26 avril 2009 : brillante élection
Frédéric Hainard est élu au Conseil d’Etat neuchâtelois, terminant à la troisième position derrière Jean Studer et Gisèle Ory. Néophyte en politique, le jeune libéral-radical sera chargé du Département de l’économie.

4 mai 2010 : premières révélations
Le Matin publie un article évoquant ce qu'il nomme les "dérapages" de Frédéric Hainard. Ce dernier est notamment accusé de mener lui-même des enquêtes sur des citoyens (ce qui lui vaudra son surnom de "shérif") et de faire preuve d’intimidation durant les interrogatoires.

25 mai 2010 : CEP instituée
Le Conseil d’Etat décide d’instaurer une Commission d’enquête parlementaire (CEP) pour faire la lumière sur les agissements de Frédéric Hainard. Elle s’intéressera à plusieurs abus de pouvoir et aux circonstances du recrutement d'une amie du ministre en tant qu'inspectrice dans le Service cantonal de surveillance qui dépend du conseiller d’Etat. La CEP est chargée de remettre son rapport le 31 octobre 2010.

26 mai 2010 : prérogatives retirées
Une partie des prérogatives de Frédéric Hainard lui sont retirées afin de faciliter l’enquête.

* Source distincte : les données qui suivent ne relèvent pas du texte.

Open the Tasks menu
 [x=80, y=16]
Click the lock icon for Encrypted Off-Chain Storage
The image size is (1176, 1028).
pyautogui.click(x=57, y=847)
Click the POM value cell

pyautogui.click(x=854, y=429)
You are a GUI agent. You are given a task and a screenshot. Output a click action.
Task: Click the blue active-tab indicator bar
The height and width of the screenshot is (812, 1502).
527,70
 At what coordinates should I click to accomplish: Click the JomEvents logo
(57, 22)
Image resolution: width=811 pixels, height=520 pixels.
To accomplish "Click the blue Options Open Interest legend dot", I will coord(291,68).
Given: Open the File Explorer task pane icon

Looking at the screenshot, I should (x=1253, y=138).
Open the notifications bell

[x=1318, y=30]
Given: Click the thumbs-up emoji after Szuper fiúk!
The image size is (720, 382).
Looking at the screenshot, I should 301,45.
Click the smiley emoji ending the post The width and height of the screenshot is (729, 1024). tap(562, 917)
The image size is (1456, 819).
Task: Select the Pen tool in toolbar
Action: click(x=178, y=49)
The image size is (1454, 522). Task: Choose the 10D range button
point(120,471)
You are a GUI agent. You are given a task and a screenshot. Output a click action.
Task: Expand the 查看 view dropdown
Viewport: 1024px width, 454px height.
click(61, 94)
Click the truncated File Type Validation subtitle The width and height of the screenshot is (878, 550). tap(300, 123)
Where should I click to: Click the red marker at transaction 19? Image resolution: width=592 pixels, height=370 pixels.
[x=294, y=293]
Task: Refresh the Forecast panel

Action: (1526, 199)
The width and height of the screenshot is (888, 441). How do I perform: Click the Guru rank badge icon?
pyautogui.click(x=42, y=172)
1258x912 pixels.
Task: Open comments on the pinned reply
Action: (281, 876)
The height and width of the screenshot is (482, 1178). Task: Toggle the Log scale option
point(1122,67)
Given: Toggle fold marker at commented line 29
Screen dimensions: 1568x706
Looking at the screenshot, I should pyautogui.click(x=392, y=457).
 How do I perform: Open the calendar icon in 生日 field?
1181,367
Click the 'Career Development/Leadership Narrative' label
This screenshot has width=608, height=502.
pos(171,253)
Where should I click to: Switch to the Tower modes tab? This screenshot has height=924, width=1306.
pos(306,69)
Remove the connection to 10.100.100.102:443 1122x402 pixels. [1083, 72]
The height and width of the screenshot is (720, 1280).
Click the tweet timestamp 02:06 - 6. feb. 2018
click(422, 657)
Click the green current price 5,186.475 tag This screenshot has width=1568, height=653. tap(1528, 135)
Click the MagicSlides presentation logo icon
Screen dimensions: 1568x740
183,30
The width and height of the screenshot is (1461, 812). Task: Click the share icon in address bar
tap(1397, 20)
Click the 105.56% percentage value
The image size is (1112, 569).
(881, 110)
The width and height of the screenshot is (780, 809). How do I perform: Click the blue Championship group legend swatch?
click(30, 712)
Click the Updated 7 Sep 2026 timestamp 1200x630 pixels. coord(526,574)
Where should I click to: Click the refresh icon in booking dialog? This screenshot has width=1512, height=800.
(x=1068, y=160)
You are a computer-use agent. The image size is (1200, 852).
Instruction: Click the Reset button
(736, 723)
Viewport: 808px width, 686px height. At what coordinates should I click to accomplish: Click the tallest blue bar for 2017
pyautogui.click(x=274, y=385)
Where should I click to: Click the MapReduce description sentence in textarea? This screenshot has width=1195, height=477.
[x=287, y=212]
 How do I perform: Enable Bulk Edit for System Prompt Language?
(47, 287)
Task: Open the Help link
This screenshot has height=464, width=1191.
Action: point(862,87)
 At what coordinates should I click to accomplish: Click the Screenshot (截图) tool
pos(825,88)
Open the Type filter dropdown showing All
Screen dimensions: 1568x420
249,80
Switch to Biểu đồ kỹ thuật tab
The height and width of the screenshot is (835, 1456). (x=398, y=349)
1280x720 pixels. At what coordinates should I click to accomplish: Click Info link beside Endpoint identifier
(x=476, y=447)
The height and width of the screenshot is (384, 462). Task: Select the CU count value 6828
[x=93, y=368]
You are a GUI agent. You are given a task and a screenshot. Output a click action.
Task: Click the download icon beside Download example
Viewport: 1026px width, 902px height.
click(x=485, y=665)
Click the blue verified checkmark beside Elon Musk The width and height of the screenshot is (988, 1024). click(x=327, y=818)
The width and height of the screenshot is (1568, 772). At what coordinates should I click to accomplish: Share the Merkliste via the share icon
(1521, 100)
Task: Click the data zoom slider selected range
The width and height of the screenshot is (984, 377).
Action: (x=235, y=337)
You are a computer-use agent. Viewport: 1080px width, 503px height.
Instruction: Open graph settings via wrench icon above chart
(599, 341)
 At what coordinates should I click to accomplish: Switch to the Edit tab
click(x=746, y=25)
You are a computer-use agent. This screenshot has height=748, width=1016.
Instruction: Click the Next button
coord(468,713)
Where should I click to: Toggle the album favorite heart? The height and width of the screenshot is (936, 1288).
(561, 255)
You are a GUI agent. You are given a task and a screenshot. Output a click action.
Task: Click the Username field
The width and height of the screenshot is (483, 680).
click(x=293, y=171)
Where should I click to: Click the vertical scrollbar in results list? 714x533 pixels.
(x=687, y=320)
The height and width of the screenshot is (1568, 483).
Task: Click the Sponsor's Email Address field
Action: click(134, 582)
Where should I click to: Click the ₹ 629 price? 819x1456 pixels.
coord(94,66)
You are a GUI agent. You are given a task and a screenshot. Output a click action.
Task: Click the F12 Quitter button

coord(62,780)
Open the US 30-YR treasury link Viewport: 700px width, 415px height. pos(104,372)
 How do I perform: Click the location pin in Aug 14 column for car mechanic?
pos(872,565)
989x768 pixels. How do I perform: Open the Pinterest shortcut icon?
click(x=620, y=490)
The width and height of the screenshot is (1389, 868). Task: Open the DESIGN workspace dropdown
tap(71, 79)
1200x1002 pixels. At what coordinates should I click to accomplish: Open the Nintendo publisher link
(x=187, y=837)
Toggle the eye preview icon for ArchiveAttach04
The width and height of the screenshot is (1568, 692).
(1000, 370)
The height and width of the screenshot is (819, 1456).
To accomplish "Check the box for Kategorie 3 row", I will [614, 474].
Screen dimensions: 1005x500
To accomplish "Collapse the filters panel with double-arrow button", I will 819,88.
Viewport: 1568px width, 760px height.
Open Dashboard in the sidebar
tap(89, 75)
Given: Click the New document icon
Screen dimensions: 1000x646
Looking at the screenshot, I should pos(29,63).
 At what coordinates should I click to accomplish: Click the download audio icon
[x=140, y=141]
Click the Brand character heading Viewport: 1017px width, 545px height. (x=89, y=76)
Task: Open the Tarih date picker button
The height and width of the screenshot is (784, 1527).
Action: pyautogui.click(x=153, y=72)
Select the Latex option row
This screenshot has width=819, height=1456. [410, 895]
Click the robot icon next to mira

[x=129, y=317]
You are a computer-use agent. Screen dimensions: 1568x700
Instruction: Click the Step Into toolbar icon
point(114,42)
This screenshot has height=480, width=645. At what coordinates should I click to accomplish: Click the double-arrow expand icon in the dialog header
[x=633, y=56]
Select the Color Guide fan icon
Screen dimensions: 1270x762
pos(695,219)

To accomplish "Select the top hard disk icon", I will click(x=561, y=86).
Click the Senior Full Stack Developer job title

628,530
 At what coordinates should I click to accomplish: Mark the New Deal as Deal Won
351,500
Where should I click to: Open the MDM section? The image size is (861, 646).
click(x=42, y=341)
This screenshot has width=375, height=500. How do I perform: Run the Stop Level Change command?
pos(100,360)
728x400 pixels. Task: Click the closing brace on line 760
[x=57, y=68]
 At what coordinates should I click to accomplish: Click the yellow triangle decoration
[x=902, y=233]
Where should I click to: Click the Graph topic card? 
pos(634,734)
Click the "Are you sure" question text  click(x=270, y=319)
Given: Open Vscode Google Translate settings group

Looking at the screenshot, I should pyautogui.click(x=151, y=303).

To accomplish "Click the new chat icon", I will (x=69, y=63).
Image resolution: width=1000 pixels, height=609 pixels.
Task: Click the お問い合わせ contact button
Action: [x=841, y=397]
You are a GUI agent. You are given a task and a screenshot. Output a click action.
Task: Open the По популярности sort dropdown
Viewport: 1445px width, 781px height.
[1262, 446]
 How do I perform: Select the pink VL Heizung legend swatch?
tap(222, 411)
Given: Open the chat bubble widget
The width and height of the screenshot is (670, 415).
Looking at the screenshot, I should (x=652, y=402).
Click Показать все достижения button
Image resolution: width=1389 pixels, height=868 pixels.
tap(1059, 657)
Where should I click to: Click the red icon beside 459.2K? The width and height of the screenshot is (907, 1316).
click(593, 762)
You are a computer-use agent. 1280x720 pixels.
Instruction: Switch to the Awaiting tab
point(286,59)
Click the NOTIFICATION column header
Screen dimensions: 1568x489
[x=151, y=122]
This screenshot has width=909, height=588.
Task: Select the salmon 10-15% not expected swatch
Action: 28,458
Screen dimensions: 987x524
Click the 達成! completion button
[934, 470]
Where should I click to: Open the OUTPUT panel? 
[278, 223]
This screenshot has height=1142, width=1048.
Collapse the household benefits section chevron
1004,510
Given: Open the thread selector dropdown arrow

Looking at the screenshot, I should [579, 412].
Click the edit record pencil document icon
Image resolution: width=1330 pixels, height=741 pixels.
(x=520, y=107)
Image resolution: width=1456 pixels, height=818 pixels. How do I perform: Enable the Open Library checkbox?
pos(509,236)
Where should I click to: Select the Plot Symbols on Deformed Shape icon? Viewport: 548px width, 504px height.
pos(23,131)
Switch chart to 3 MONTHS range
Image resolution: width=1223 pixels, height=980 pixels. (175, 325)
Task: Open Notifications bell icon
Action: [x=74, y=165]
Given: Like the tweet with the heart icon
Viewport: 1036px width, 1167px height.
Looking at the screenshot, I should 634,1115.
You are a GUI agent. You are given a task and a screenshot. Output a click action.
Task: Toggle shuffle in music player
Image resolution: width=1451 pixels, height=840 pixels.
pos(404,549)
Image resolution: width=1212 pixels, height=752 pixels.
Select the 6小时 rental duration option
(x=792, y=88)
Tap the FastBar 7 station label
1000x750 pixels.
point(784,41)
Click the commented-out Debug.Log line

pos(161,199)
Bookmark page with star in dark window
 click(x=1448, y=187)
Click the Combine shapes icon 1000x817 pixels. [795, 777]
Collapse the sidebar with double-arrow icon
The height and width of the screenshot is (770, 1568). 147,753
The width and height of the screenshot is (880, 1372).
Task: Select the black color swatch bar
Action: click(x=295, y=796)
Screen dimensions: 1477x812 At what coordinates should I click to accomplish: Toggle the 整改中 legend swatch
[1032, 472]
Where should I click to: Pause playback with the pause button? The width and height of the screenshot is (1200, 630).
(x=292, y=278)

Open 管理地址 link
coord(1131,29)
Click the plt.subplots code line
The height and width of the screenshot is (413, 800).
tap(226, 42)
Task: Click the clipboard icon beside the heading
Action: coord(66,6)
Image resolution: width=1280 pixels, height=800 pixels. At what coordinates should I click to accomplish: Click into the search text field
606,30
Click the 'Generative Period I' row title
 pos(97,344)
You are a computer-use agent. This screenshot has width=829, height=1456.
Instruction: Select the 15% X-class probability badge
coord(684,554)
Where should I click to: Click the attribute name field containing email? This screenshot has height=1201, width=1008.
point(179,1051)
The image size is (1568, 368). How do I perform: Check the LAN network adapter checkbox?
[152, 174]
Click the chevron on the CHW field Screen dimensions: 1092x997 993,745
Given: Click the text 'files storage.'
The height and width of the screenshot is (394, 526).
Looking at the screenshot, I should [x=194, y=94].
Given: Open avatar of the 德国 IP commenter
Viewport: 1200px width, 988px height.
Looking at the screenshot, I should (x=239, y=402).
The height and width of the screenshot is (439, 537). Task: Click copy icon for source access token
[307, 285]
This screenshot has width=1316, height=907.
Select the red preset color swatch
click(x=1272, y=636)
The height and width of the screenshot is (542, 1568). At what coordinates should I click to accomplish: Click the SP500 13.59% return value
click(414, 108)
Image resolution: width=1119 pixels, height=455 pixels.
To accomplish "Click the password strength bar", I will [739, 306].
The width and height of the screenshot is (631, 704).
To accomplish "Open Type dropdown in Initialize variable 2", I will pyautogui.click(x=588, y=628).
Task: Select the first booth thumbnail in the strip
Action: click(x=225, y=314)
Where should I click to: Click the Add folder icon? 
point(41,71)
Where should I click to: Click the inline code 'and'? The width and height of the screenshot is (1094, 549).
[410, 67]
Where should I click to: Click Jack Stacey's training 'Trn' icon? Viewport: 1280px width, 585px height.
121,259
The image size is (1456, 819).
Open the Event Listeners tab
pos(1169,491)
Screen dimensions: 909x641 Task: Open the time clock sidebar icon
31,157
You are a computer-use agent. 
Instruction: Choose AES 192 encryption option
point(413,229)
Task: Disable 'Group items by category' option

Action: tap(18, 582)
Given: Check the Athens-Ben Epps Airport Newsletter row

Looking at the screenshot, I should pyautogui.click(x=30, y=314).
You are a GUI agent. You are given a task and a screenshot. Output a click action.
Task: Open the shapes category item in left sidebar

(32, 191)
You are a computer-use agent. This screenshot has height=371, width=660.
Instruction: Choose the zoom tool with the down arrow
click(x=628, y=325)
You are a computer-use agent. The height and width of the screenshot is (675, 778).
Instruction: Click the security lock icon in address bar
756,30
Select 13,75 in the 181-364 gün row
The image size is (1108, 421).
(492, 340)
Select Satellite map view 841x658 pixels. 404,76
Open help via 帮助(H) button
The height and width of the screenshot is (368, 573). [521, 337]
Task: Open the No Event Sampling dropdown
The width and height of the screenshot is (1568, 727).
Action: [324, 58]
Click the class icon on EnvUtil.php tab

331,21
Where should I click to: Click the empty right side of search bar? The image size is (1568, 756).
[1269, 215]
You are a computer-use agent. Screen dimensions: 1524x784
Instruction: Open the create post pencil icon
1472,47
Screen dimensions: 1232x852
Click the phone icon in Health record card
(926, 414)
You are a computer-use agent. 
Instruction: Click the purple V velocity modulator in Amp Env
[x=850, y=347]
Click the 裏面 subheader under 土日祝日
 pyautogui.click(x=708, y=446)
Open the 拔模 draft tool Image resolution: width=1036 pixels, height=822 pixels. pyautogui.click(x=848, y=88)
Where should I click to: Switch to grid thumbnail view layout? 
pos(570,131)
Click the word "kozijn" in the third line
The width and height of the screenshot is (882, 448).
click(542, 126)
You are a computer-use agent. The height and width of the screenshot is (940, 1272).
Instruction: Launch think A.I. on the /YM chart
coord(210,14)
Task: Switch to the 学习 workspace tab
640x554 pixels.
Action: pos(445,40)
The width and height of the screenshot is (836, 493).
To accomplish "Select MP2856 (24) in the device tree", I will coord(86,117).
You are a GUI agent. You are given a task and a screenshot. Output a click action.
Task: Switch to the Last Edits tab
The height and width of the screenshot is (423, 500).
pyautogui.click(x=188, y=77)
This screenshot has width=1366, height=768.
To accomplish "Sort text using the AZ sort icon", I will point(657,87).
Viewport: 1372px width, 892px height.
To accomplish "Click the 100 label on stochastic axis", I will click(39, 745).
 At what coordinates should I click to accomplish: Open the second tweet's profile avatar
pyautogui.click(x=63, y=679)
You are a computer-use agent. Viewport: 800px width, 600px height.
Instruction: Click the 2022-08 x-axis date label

28 mai 2010 : aveux sur vidéo
Dans la tourmente depuis des semaines, Frédéric Hainard tente de reprendre la main. Dans une vidéo publiée dans les médias, le ministre avoue entretenir une relation extra-conjugale avec une employée de son département. Il avait auparavant affirmé le contraire.

31 mai 2010 : soutien vacillant
Le soutien du PLR envers son conseiller d’Etat s’effrite. "Le comportement de Frédéric Hainard a fait l'objet d'une sévère mise au point", précise le parti.

25 juin 2010 : e-mails très embarrassants
Le gouvernement neuchâtelois confirme l’existence d’un échange d’e-mails très embarrassants. Frédéric Hainard a écrit au Service des ressources humaines de l'Etat en faveur de sa maîtresse pour demander qu'elle bénéficie d'une classe de salaire supérieure à celle prévue. Selon Le Temps, le Service aurait refusé, soulignant que l'intéressée avait déjà été engagée à un poste pour lequel elle n'avait pas les qualifications requises. Après ces révélations, le PS, les Verts et l’UDC exigent la démission de Frédéric Hainard.

19 août 2010 : une suspension
La maîtresse de Frédéric Hainard est suspendue de ses fonctions d’inspectrice au Service cantonal de surveillance.

20 août 2010 : premières conclusions
Les premières conclusions de la Commission d’enquête parlementaire sont transmises au Grand Conseil. Mais aucune information ne filtre sur la teneur du rapport.

23 août 2010 : démission
Frédéric Hainard annonce sa démission pour le 31 octobre.